Population pharmacokinetic modelling of intravenous paracetamol in fit older people displays extensive unexplained variability

Aims Paracetamol is the analgesic most used by older people. The physiological changes occurring with ageing influence the pharmacokinetics (PK) of paracetamol and its variability. We performed a population PK‐analysis to describe the PK of intravenous (IV) paracetamol in fit older people. Simulations were performed to illustrate target attainment and variability of paracetamol exposure following current dosing regimens (1000 mg every 6 h, every 8 h) using steady‐state concentration (C ss‐mean ) of 10 mg l –1 as target for effective analgesia. Methods A population PK‐analysis, using NONMEM 7.2, was performed based on 601 concentrations of paracetamol from 30 fit older people (median age 77.3 years, range [61.8–88.5], body weight 79 kg [60–107]).
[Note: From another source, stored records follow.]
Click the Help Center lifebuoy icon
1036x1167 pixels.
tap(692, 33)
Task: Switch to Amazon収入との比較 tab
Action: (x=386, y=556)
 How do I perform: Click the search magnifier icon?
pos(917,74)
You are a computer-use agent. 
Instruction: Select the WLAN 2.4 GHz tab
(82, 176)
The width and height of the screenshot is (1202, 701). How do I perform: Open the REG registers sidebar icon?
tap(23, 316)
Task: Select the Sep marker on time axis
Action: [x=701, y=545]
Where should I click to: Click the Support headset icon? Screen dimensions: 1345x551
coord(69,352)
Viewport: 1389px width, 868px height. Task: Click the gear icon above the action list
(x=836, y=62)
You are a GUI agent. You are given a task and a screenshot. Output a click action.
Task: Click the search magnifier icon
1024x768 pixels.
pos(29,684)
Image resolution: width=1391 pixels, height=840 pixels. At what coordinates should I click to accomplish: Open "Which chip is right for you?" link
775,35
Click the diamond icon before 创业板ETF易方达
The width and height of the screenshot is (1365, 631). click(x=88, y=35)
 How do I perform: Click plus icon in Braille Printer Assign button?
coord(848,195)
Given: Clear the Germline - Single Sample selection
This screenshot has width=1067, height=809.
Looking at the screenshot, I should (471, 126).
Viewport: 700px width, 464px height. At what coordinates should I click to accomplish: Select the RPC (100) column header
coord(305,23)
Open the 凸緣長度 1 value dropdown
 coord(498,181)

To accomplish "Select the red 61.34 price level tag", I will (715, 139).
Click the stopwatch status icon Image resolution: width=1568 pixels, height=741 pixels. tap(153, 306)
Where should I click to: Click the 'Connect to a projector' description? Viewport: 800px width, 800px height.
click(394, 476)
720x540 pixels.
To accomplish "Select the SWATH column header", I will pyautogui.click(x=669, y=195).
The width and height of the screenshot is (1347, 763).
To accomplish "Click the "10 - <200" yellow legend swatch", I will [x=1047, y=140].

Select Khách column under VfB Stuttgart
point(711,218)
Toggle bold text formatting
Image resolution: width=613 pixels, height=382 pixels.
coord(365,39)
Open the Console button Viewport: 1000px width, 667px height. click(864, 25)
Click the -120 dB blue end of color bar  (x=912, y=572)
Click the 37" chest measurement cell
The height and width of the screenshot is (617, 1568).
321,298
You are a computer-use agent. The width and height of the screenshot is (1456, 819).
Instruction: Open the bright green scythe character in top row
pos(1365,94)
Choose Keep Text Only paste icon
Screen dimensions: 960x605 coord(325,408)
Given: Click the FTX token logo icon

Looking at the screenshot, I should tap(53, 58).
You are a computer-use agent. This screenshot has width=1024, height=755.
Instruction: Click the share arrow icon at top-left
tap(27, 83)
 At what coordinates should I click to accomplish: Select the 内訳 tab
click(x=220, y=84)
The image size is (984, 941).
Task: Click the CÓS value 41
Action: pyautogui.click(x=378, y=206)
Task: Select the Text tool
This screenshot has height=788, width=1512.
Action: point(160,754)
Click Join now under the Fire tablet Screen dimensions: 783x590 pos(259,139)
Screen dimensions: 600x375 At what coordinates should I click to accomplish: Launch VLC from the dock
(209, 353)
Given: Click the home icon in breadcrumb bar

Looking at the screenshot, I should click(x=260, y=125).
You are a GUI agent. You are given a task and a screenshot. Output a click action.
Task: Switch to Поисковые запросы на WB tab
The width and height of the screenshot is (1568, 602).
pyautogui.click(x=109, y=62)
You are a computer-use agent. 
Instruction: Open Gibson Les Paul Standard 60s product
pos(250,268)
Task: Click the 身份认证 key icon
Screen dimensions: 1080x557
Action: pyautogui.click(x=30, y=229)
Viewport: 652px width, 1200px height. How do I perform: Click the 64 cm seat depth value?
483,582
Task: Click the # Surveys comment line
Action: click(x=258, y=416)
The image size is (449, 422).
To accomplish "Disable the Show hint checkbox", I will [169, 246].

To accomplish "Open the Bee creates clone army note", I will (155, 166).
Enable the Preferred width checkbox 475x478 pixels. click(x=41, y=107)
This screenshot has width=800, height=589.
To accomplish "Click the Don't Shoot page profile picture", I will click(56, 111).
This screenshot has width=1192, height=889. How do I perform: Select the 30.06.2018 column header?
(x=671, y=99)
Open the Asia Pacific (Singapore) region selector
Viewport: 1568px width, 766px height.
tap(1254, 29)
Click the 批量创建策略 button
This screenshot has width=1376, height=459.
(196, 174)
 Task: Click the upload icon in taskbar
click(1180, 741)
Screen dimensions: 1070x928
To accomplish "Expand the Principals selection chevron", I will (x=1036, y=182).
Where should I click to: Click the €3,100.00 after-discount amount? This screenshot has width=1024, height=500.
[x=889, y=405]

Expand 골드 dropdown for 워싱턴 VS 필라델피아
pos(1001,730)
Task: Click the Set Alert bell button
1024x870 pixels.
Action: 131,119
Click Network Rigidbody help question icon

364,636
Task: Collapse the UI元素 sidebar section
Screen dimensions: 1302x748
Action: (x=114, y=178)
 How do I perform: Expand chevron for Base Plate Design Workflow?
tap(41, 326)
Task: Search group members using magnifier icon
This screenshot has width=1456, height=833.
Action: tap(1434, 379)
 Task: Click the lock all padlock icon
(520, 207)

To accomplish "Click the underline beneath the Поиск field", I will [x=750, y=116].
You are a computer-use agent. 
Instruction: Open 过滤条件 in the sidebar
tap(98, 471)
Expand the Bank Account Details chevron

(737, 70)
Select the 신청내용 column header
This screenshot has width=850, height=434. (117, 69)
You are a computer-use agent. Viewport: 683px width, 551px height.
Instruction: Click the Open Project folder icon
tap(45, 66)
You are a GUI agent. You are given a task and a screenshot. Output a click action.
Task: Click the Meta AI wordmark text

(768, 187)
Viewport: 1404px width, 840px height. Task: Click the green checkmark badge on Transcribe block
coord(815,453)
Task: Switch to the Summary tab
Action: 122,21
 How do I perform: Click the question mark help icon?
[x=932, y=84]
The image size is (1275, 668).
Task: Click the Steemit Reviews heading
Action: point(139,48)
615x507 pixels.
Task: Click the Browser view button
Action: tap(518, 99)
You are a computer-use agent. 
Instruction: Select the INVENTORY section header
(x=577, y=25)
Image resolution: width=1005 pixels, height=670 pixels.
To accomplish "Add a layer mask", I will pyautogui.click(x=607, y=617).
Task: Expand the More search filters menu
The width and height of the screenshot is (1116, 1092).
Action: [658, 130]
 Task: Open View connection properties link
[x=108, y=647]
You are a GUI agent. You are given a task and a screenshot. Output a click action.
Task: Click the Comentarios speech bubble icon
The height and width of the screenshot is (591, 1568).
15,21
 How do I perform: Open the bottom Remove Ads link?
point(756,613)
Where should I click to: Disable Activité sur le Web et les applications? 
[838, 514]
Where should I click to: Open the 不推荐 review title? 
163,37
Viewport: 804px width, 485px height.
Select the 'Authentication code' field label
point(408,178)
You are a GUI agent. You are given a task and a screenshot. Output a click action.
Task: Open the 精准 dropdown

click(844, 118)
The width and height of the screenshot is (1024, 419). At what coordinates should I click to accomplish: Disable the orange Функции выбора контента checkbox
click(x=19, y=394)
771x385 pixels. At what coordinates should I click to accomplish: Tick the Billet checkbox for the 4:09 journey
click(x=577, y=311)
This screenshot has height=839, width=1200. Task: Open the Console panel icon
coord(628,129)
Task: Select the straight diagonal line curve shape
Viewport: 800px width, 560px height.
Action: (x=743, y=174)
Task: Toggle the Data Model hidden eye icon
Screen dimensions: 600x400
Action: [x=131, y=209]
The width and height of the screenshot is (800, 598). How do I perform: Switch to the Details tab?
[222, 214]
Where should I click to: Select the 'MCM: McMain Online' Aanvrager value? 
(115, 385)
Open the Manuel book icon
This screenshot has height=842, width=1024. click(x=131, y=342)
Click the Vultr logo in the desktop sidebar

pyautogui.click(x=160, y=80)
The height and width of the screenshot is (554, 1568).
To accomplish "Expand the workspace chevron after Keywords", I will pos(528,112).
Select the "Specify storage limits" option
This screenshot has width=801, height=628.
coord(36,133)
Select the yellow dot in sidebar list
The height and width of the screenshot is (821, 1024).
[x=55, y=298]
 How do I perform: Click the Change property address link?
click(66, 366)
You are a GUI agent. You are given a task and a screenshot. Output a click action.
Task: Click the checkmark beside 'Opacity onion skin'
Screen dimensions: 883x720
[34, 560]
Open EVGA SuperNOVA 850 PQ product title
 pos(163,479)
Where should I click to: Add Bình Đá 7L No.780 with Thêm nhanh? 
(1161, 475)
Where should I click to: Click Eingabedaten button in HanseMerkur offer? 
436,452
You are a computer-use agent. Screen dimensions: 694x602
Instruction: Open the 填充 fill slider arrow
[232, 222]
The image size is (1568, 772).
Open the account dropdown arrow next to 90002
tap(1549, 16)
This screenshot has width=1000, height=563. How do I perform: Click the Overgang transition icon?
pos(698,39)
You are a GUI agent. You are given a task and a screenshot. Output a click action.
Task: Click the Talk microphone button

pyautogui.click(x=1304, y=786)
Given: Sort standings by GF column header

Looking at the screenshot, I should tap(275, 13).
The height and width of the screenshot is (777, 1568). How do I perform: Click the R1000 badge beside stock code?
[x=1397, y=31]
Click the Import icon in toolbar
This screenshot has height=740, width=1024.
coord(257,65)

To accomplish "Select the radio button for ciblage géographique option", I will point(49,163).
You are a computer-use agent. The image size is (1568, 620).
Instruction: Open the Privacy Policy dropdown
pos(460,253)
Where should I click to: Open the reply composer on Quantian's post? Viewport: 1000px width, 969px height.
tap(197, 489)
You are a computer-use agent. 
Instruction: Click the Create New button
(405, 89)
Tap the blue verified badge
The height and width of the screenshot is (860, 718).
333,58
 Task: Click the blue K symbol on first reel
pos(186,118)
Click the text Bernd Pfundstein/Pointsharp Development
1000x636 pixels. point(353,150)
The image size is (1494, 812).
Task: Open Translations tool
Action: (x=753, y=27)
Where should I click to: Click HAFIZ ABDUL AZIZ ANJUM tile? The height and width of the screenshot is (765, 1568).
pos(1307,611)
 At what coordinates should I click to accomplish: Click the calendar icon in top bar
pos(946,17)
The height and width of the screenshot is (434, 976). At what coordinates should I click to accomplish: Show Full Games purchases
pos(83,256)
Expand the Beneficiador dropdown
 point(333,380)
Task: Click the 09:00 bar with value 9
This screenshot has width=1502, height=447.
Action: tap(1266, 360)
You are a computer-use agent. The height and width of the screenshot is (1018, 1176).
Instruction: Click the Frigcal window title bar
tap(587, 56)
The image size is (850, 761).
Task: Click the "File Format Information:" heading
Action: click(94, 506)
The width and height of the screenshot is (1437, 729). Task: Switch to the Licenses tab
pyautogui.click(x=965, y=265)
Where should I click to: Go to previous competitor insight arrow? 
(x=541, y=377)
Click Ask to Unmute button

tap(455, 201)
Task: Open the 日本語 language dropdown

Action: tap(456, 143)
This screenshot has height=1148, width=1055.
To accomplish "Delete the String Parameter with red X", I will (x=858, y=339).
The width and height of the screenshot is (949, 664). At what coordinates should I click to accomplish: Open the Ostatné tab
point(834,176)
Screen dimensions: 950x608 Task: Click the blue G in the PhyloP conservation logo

All had received an IV paracetamol dose of 1000 mg (over 15 min) after elective knee surgery. Results A two‐compartment PK‐model best described the data. Volume of distribution of paracetamol increased exponentially with body weight. Clearance was not influenced by any covariate. Simulations of the standardized dosing regimens resulted in a C ss of 9.2 mg l –1 and 7.2 mg l –1 , for every 6 h and every 8 h respectively. Variability in paracetamol PK resulted in C ss above 5.4 and 4.1 mg l –1 , respectively, in 90% of the population and above 15.5 and 11.7, respectively, in 10% at these dosing regimens. Conclusions The target concentration was achieved in the average patient with 1000 mg every 6 h, while every 8 h resulted in underdosing for the majority of the population. Furthermore, due to a large (unexplained) interindividual variability in paracetamol PK a relevant proportion of the fit older people remained either under‐ or over exposed.